FTC – 1; Cookie Monster – 0: Impact of “Do Not Track” Legislation on Behavioral Targeting
Last week, the FTC published its proposal for regulating how advertisers track online consumers for the purpose of better serving digital advertisements. The proposal is spurred by repeated consumer complaints about perceived privacy violations with respect to how consumers are targeted with display ads online. The New York Times published several articles in the fall around how consumers were getting “stalked” by advertisers who follow them around the web – which has roused popular ire.
What does this mean to advertisers – specifically around display and social media advertising? (This is less of a paid search issue.)
Here are my thoughts on the issue:
- First, consumers already have the ability to temporarily opt out of all digital advertising — it is called “clear your cookie cache” in the browser controls.
- But this proposal says that any advertiser (or browser) must offer the option to opt out at the point of the cookie “drop” – so on the ad itself. The goal seems to be to make it more targeted and easier for consumers to opt out (as opposed to having to click three times in the Windows Control Panel).
- There is an apt and excellent parallel between the expected impact of this type of legislation.
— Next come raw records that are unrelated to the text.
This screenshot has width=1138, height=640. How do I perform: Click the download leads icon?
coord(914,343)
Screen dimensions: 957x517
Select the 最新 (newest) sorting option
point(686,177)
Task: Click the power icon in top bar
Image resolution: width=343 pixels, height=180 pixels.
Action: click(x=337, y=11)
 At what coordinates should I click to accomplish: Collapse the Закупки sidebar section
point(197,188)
The decade old “Do Not Call” registry for telemarketing calls works in a very similar way. I used to do credit card marketing for several large credit card companies and we used telemarketing aggressively. The impact of Do Not Call was that ~15% of the overall consumer list had opted out after 10 years. So this was an important, but not necessarily a material change.
- It is valuable to note that for the Do Not Call list for telemarketing and direct mail there was an unintended consequence for consumers. The credit card companies continued to market, but they just did so in less targeted ways. Instead of telemarketing calls, they did more direct mailers, more TV ads, more statement stuffers – all of which were less effective, more expensive, and bombard the consumer with different types of unsolicited advertisements and marketing.
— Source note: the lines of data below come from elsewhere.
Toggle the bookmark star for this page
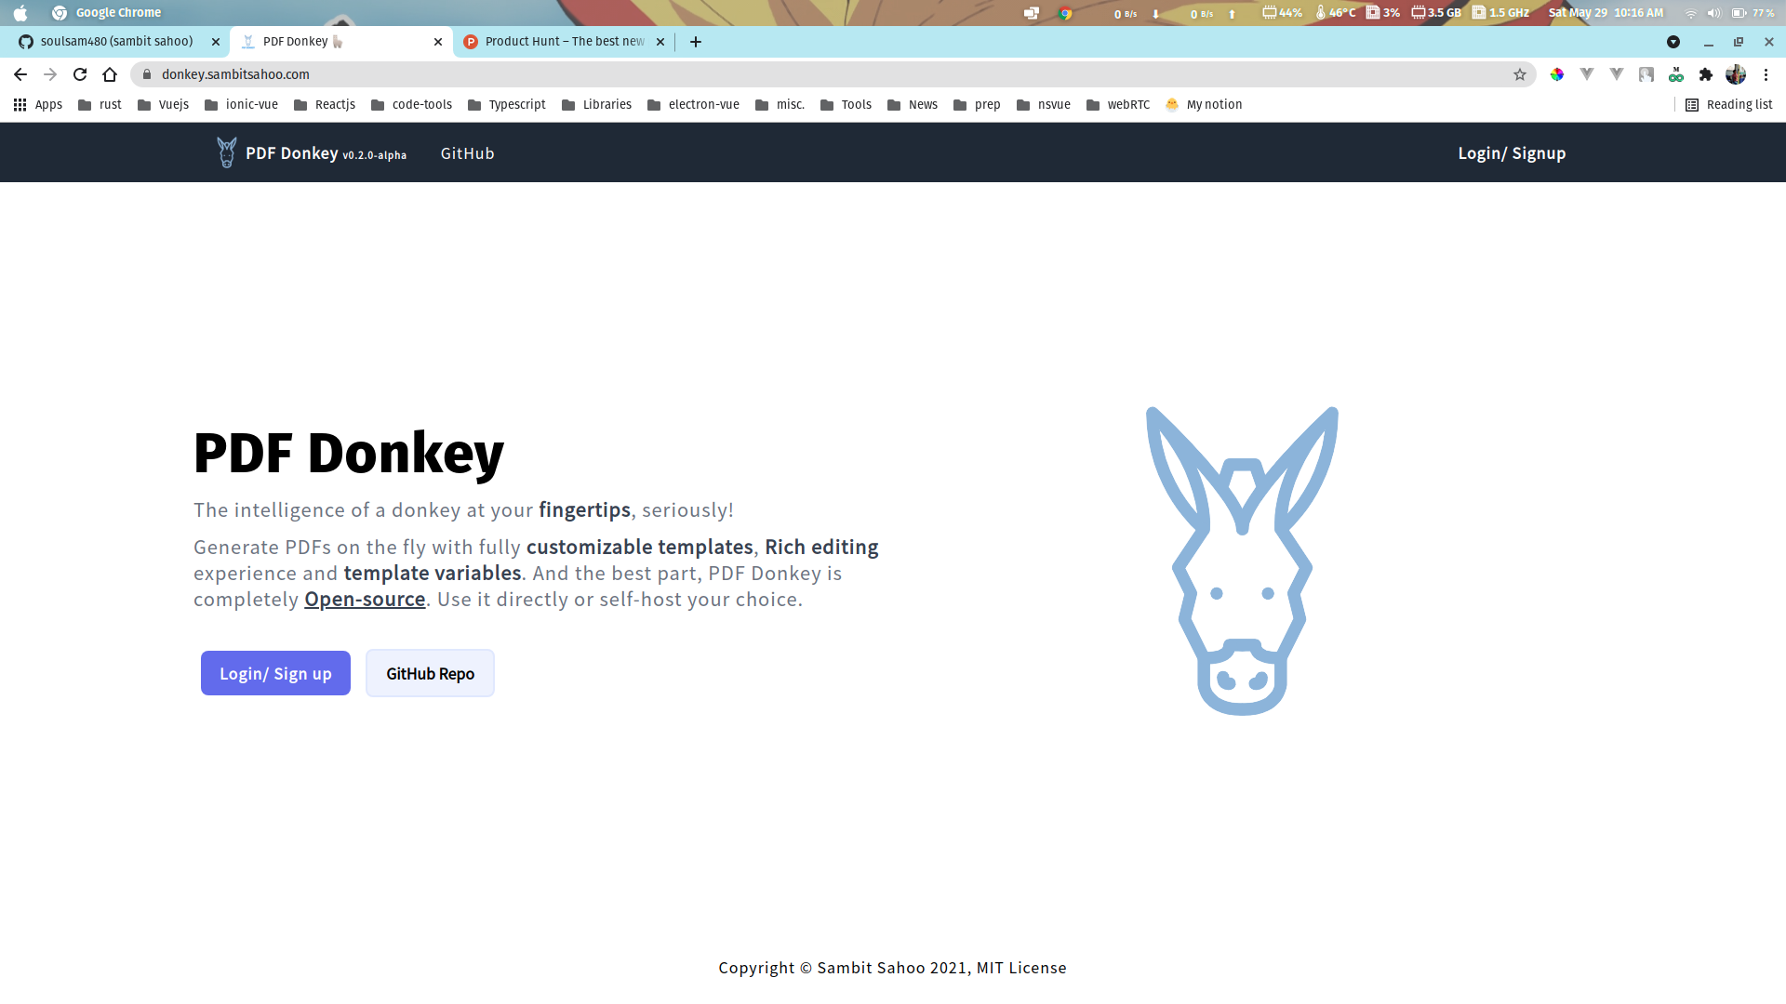This screenshot has height=1004, width=1786. (x=1520, y=74)
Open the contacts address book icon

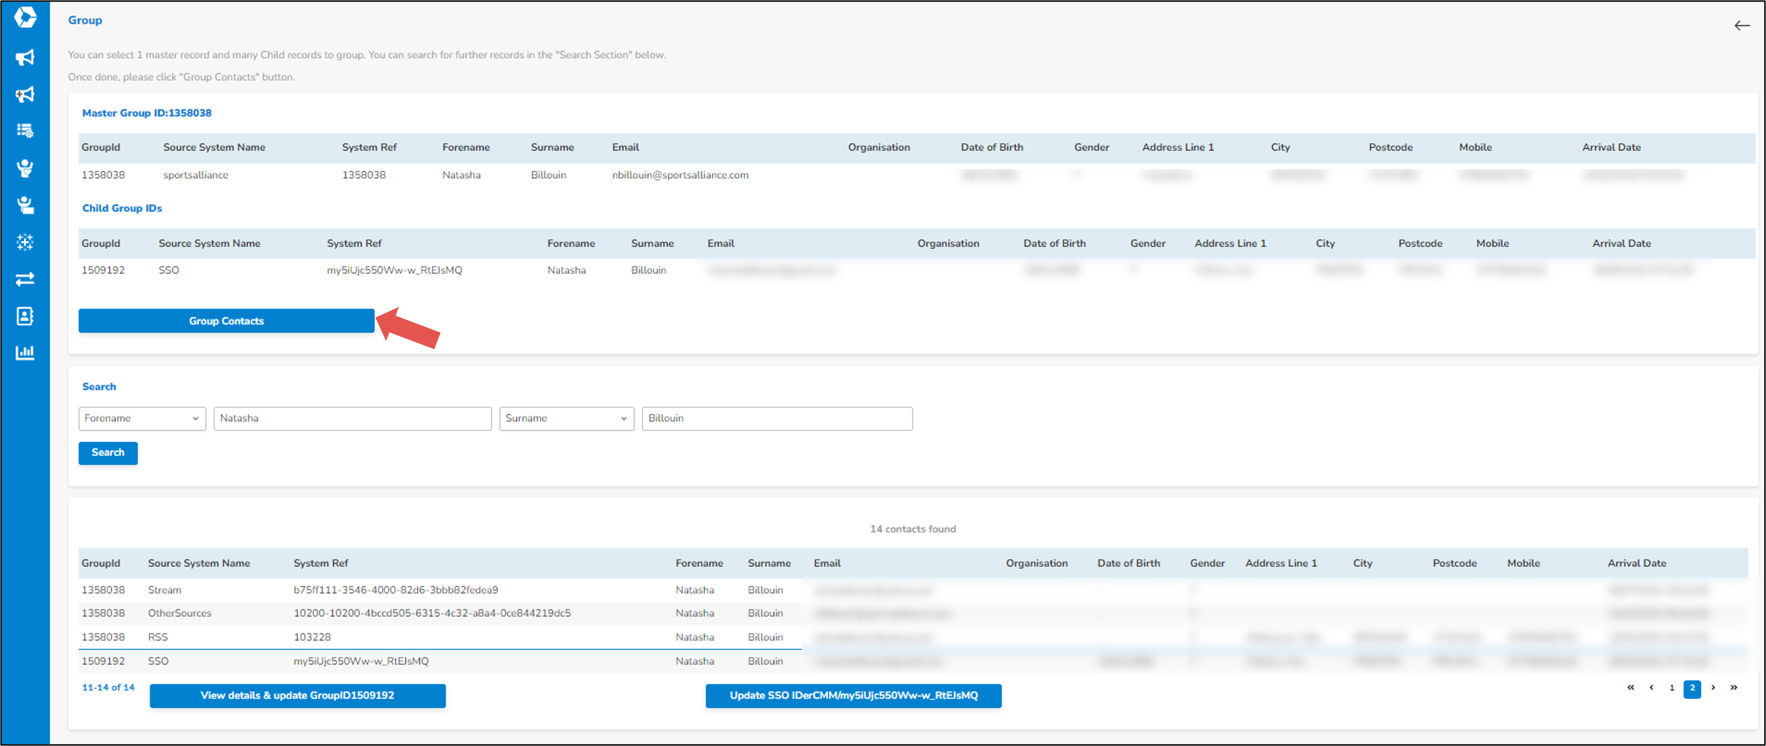click(25, 316)
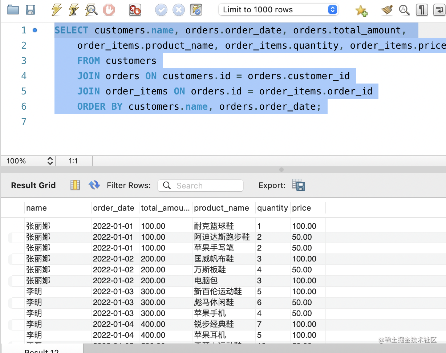Execute the query with the lightning bolt
The height and width of the screenshot is (353, 446).
click(56, 10)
For digital, behaviorally targeted ads account for a large part of the overall display and digital media pie. IAB estimates 80% of display ads have some level of targeting involved. And why? Because they work! People who search for “auto loan” are tipping their hand that they are in the market – so they are going to be bombarded with car-related ads. So similar conclusions can be drawn.
My view – this type of regulation is dumb. It creates inefficiencies in the market. Advertisers that abuse their use of personal information will be punished by the market. Same way telemarketers are. Let me provide an example. One of our clients is a manufacturer of cancer related drugs. They were using retargeting aggressively, but they stopped when they received feedback that consumers did not want to be stalked around the net by companies promoting cures for cancer. They received the feedback, they agreed that their product was not ideally suited to this type of behavioral targeting, and they self regulated.
Advertisers have the right to market their products – and if they can use public information (which is what cookie-based behavioral targeting is based on) to divine user intent – they are creating more efficient markets, not invading privacy. The FTC proposal provides consumers with “recourse” – but at a cost.
- Customers will have a recourse to “punish” marketers who abuse their behavioral targeting.
- The impact, if like in telemarketing, will not diminish inventory significantly – and in fact acts like a form of behavioral targeting (expressed massive disinterest).
- Consumers, even if they opt out, will still get marketed to – just with “spray and pray” advertising – i.e., non-targeted.
- Overall, the cost of marketing will increase, with little to temper consumer dissatisfaction with advertising. The only remedy is to … well, build better ads.